+++ Data section
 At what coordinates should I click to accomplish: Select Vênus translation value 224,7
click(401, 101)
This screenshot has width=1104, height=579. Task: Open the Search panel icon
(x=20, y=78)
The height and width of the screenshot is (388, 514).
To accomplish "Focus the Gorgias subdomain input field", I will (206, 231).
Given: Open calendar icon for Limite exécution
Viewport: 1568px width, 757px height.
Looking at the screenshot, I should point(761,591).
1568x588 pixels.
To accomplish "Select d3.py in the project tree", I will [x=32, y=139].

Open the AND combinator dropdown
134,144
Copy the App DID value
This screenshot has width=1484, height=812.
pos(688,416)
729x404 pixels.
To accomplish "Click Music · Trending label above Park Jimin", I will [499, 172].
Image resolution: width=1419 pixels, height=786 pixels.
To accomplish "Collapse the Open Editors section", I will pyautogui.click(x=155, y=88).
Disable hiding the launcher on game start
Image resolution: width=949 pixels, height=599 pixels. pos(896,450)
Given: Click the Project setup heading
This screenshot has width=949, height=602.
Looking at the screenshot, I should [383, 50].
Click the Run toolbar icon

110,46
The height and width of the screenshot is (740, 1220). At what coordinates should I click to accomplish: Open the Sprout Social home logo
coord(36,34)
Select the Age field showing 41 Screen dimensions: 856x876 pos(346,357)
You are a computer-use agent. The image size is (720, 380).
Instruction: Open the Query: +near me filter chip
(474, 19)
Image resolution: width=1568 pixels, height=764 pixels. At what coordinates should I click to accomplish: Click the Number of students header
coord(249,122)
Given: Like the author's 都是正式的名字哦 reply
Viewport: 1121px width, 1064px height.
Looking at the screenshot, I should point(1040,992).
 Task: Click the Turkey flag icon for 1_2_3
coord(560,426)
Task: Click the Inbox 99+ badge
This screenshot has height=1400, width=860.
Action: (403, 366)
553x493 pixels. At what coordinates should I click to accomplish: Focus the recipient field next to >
++++++
**Assignment:** What lines in the material above hold the string "Focus"? List them.

**Result of this task:**
To accomplish "Focus the Gorgias subdomain input field", I will (206, 231).
553x493 pixels. At what coordinates should I click to accomplish: Focus the recipient field next to >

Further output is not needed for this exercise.